::: Provided passage

26 Aug Discovery of Nickel Targets at Bulawayo Project
(“Galileo” or “the Company”)
Discovery of Nickel Targets at the Bulawayo Gold Project, Zimbabwe
Galileo Resources plc (“Galileo “or the “Company”) is pleased to report that several potential nickel targets were also highlighted in the recent airborne geophysical survey over the two exploration licences (“the Licences”) comprising the Bulawayo Gold Project in Zimbabwe alongside the gold potential targets in the survey reported in the announcement of 16 August 2022.
· In addition to the recently reported gold targets generated by the interpretation of a new aeromagnetic and radiometric geophysical survey undertaken by Xcalibur Airborne Geophysics (Pty) Ltd, the external consultant has reported on several areas with nickel potential that have also been identified in combination with geological mapping and historic soil geochemical data
· The Licences include large areas covered by younger rocks and alluvium. The recent interpretation of geophysical data indicates the presence of greenstone belts, banded iron formation and geological structures conducive to both gold and nickel mineralisation found beneath this cover where historically no exploration has taken place.
· Nickel sulphide deposits in Zimbabwe are located in Archean rocks of komatiitic composition within greenstone belts, mafic – ultramafic intrusions or the Great Dyke. The recent interpretation has identified both potential mafic and komatiitic host rocks on the Licences.

::::::
::: Listing

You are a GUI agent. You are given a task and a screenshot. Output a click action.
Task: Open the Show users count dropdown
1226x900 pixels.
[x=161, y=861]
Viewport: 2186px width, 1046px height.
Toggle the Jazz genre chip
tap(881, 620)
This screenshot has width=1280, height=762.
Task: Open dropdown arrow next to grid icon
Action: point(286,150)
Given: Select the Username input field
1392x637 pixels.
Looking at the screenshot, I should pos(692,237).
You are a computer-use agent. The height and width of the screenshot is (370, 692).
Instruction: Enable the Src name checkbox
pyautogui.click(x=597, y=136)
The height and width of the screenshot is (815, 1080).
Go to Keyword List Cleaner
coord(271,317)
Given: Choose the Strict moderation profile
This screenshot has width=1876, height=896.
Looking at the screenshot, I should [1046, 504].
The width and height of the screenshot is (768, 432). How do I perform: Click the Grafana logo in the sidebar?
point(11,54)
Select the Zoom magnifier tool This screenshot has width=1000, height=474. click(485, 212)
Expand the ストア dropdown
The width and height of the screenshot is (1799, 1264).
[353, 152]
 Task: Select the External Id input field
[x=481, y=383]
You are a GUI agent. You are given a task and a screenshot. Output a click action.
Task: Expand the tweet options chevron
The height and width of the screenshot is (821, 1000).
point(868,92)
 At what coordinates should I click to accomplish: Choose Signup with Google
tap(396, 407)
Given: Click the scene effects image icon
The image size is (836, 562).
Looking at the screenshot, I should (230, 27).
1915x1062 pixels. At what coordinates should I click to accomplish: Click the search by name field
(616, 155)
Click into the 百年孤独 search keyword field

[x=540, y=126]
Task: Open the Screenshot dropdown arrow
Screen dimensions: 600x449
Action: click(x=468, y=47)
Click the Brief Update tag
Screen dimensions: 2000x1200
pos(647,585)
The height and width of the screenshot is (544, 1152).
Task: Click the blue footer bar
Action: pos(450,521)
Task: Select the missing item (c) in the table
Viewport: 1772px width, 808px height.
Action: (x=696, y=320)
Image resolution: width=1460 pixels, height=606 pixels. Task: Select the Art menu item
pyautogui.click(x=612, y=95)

::::::

Goal - Please write out the stretch from "Discovery of Nickel Targets at the" through "16 August 2022." in the Bulawayo nickel announcement, replacing "airborne geophysical survey" with "aerial geophysical survey".

Solution -
Discovery of Nickel Targets at the Bulawayo Gold Project, Zimbabwe
Galileo Resources plc (“Galileo “or the “Company”) is pleased to report that several potential nickel targets were also highlighted in the recent aerial geophysical survey over the two exploration licences (“the Licences”) comprising the Bulawayo Gold Project in Zimbabwe alongside the gold potential targets in the survey reported in the announcement of 16 August 2022.